Required work = Within this material, how many lines include the word "agent"? Answer with a number and nothing more.

#### Extracted records ####

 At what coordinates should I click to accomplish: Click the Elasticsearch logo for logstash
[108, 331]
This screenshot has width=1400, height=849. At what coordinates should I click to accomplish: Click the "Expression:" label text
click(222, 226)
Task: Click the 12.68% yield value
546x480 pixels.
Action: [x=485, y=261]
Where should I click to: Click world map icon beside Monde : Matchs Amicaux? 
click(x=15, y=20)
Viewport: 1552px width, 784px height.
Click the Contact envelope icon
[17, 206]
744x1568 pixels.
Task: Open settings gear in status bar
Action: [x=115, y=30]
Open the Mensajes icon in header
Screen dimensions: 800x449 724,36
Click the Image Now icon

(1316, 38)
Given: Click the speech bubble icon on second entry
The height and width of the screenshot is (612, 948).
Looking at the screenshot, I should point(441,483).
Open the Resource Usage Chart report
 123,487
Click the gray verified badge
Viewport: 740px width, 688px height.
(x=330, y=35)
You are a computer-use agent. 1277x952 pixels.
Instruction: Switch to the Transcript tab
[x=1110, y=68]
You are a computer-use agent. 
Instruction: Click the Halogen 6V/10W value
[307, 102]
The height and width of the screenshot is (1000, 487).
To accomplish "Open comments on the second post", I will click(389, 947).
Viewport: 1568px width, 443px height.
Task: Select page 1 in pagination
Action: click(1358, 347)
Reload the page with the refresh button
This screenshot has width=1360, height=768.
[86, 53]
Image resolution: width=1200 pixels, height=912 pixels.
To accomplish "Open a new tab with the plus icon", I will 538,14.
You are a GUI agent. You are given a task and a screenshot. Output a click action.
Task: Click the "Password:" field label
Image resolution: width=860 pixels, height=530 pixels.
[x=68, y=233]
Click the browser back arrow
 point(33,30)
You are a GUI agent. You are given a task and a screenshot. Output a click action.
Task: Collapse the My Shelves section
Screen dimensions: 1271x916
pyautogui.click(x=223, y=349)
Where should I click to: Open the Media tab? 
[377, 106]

####

Answer below = 4